In economics and finance, arbitrage is the practice of taking advantage of a price difference between two or more markets: striking a combination of matching deals that capitalize upon the imbalance, the profit being the difference between the market prices. When used by academics, an arbitrage is a transaction that involves no negative cash flow at any probabilistic or temporal state and a positive cash flow in at least one state; in simple terms, it is the possibility of a risk-free profit at zero cost.

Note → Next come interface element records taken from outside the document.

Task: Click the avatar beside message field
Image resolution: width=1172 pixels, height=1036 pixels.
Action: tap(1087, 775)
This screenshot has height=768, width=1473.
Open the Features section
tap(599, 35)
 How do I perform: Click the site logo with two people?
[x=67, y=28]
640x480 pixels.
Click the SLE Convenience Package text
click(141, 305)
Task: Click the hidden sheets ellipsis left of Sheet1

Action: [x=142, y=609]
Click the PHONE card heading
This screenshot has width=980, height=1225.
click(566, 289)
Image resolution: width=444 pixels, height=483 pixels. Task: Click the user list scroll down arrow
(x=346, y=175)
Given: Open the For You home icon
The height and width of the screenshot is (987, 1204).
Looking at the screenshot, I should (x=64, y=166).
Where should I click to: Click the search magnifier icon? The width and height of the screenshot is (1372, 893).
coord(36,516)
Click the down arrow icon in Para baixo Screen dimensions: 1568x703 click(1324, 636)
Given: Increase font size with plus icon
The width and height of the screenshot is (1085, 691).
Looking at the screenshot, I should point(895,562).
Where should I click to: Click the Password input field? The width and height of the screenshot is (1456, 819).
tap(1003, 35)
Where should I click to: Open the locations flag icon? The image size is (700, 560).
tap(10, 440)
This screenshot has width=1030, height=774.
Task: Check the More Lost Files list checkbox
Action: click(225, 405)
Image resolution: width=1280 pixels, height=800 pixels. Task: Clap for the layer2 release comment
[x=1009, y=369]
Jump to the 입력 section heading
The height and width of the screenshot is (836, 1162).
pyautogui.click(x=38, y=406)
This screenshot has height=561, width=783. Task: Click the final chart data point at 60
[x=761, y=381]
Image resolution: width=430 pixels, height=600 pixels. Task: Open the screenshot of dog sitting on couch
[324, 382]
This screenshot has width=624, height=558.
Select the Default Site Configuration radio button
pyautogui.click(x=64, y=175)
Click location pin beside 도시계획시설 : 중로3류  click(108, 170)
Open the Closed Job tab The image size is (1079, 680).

Traditional PBMs like Medco, CVS/Caremark and ESI take advantage of retail, mail-order and rebate price differences to reap excessive profits. I say excessive because much of these profits should go back to payors in the form of lower drug costs. I don’t care what you’ve been told or by whom; if your PBM is unwilling to accept a fiduciary role and commit to it contractually then it is in all likelihood Hiding Cash Flows via arbitrage. I’ll dive into this subject, with more detail, in later posts.
In my opinion, the proposed merger of Medco and ESI will primarily benefit ESI and Medco shareholders. Sure ESI will have greater pricing power, but do you really believe for one second that these savings will be passed down to payors particularly small to medium-sized businesses? It is a public corporation with two goals: survival and shareholder return!
I am not a Big Three (Medco, Caremark and ESI) hater. Don’t get it twisted. I’m a capitalist at heart and strongly believe in every company’s right to grow revenues, but at what cost? Simply put, I am telling you from experience what I’ve seen (see) as a former employee of Eli Lilly and Company and now the founder of TransparentRx, LLC and a mail-order pharmacy. Most pharmacies, PBMs, health insurers, and employers will in the long-run be negatively impacted by this merger if it is approved by the FTC.